> **AIM OF THE EXERCISE**
Could you print each line of the material below exactly?

> **RAW DATA**
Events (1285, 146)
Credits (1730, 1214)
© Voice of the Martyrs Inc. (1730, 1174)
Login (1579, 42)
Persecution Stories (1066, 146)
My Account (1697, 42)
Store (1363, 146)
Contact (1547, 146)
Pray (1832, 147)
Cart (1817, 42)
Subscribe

> **SOLVED EXERCISE**
Events (1285, 146)
Credits (1730, 1214)
© Voice of the Martyrs Inc. (1730, 1174)
Login (1579, 42)
Persecution Stories (1066, 146)
My Account (1697, 42)
Store (1363, 146)
Contact (1547, 146)
Pray (1832, 147)
Cart (1817, 42)
Subscribe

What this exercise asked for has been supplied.